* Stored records

-*-

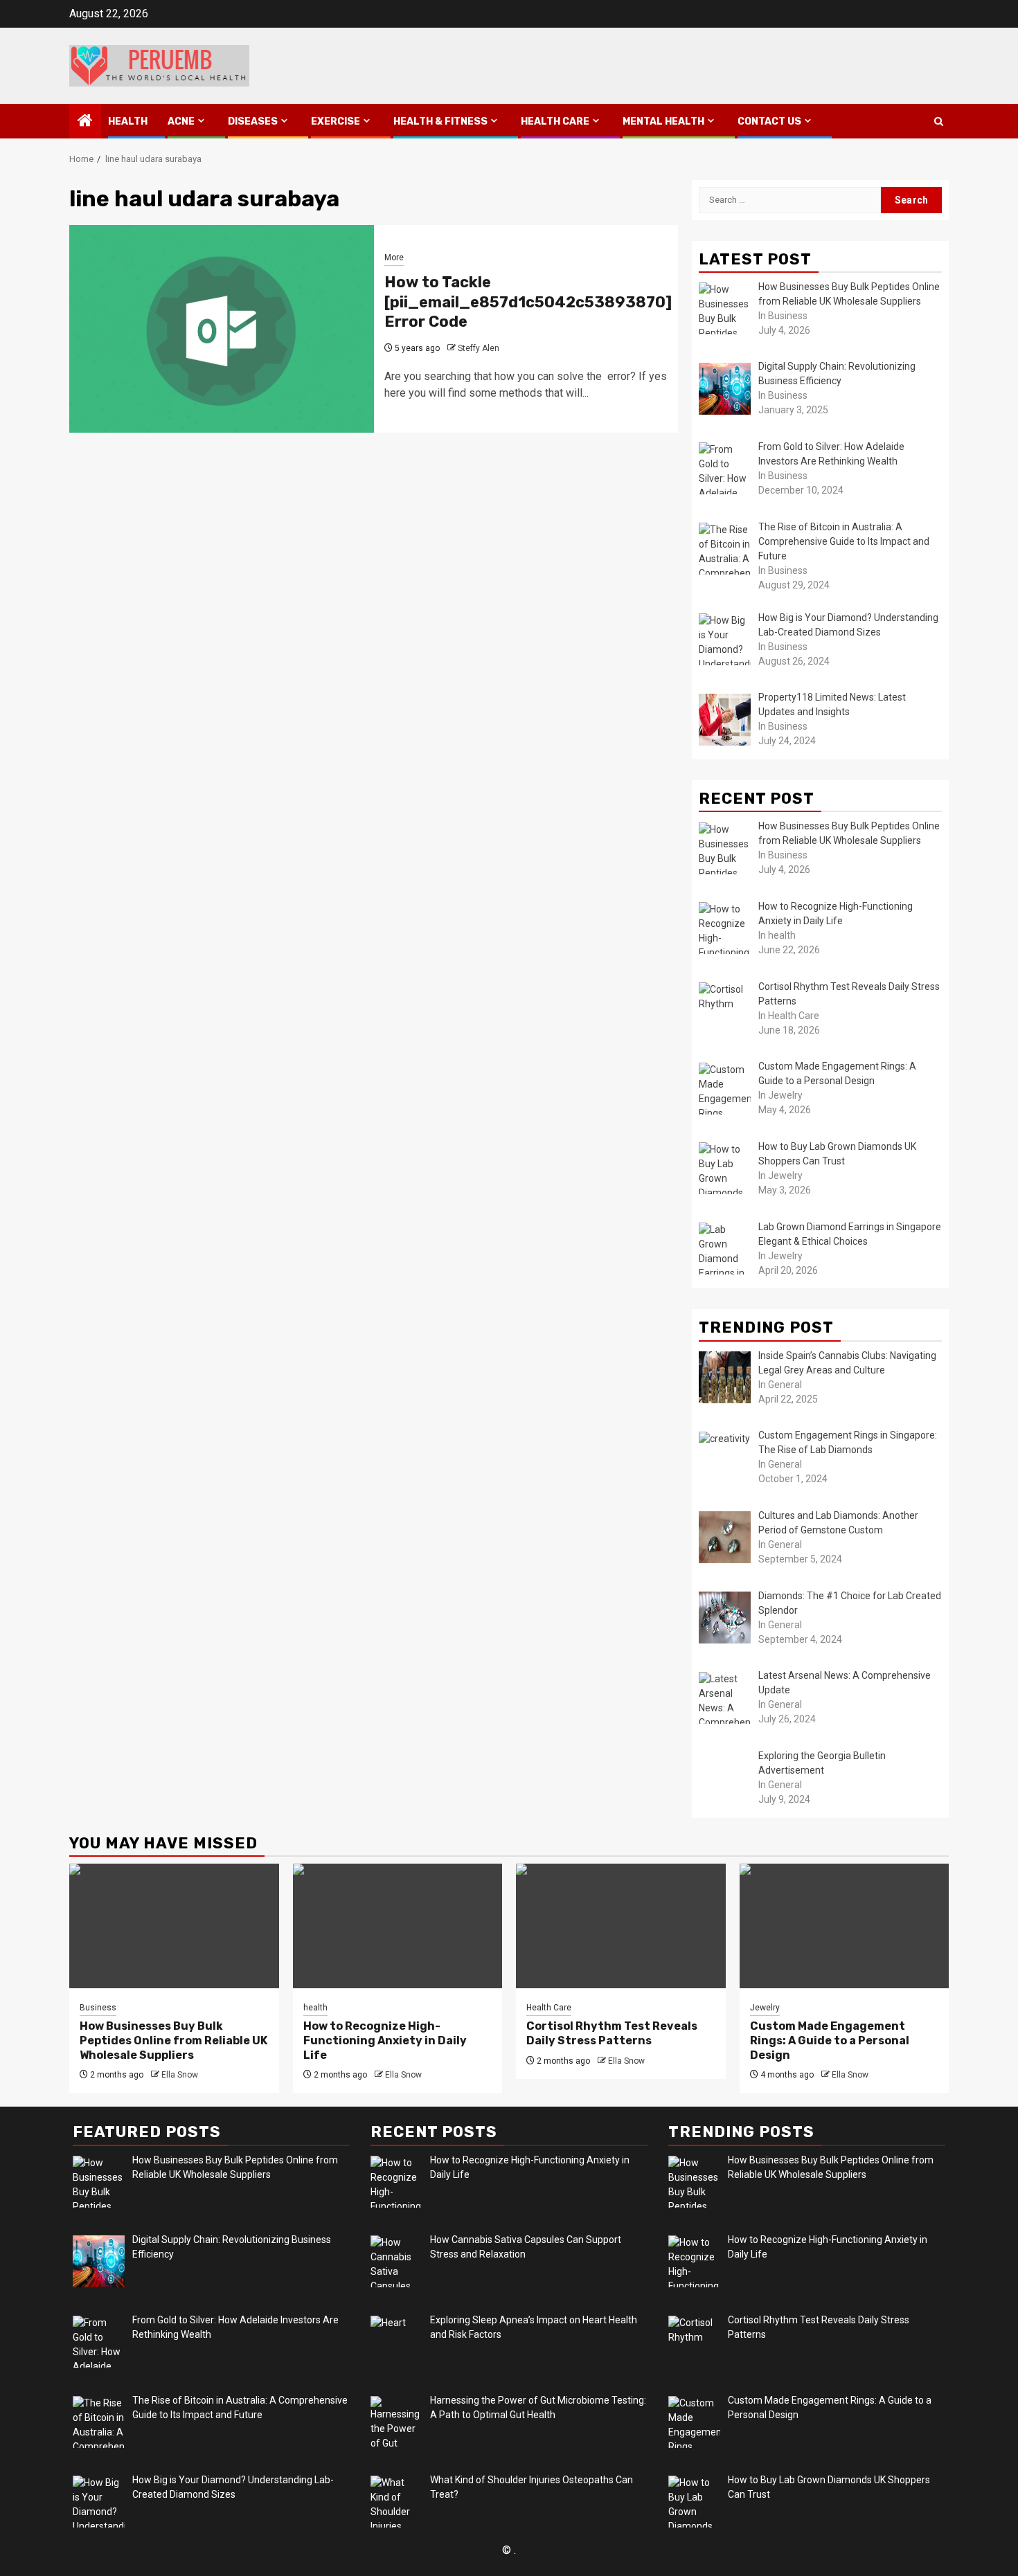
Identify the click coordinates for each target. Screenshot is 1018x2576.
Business (98, 2007)
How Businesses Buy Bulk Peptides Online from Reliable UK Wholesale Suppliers (173, 2040)
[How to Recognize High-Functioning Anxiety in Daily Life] (398, 1926)
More (394, 257)
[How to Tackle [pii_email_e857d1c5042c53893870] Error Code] (221, 329)
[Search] (938, 121)
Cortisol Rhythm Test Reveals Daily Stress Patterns (611, 2033)
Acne (181, 121)
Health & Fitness (440, 121)
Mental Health (663, 121)
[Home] (85, 122)
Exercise (335, 121)
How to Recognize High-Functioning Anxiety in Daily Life (385, 2040)
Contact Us (769, 121)
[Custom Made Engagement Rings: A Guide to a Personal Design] (844, 1926)
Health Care (555, 121)
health (128, 121)
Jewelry (765, 2007)
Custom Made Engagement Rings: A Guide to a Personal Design (829, 2040)
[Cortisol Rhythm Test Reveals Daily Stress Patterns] (621, 1926)
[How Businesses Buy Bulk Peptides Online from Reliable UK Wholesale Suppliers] (174, 1926)
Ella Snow (179, 2075)
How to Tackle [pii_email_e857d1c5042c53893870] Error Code (528, 302)
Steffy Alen (478, 348)
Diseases (253, 121)
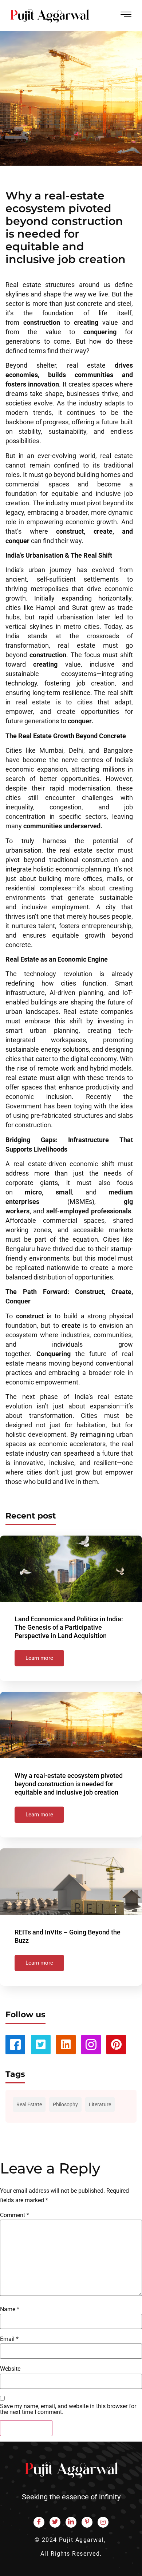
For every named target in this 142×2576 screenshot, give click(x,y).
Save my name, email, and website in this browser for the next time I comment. (68, 2409)
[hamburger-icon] (125, 15)
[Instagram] (103, 2522)
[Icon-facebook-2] (15, 2044)
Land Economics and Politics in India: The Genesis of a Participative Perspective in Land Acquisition (69, 1627)
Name (9, 2309)
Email (9, 2339)
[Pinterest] (116, 2044)
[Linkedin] (66, 2044)
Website (10, 2369)
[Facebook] (38, 2522)
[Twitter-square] (41, 2044)
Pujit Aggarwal (81, 2539)
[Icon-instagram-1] (91, 2044)
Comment (14, 2215)
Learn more (39, 1658)
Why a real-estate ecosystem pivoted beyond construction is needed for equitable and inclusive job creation (69, 1784)
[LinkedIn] (71, 2522)
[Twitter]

-*-

Your task is to retype the lines running from the one that contains "Health Care (555, 121)" through the end of the records, and nothing else. Pictures are not part of the copy.

* SOLUTION
Health Care (555, 121)
health (128, 121)
Jewelry (765, 2007)
Custom Made Engagement Rings: A Guide to a Personal Design (829, 2040)
[Cortisol Rhythm Test Reveals Daily Stress Patterns] (621, 1926)
[How Businesses Buy Bulk Peptides Online from Reliable UK Wholesale Suppliers] (174, 1926)
Ella Snow (179, 2075)
How to Tackle [pii_email_e857d1c5042c53893870] Error Code (528, 302)
Steffy Alen (478, 348)
Diseases (253, 121)
For every named target in this 142×2576 screenshot, give click(x,y).
Save my name, email, and website in this browser for the next time I comment. (68, 2409)
[hamburger-icon] (125, 15)
[Instagram] (103, 2522)
[Icon-facebook-2] (15, 2044)
Land Economics and Politics in India: The Genesis of a Participative Perspective in Land Acquisition (69, 1627)
Name (9, 2309)
Email (9, 2339)
[Pinterest] (116, 2044)
[Linkedin] (66, 2044)
Website (10, 2369)
[Facebook] (38, 2522)
[Twitter-square] (41, 2044)
Pujit Aggarwal (81, 2539)
[Icon-instagram-1] (91, 2044)
Comment (14, 2215)
Learn more (39, 1658)
Why a real-estate ecosystem pivoted beyond construction is needed for equitable and inclusive job creation (69, 1784)
[LinkedIn] (71, 2522)
[Twitter]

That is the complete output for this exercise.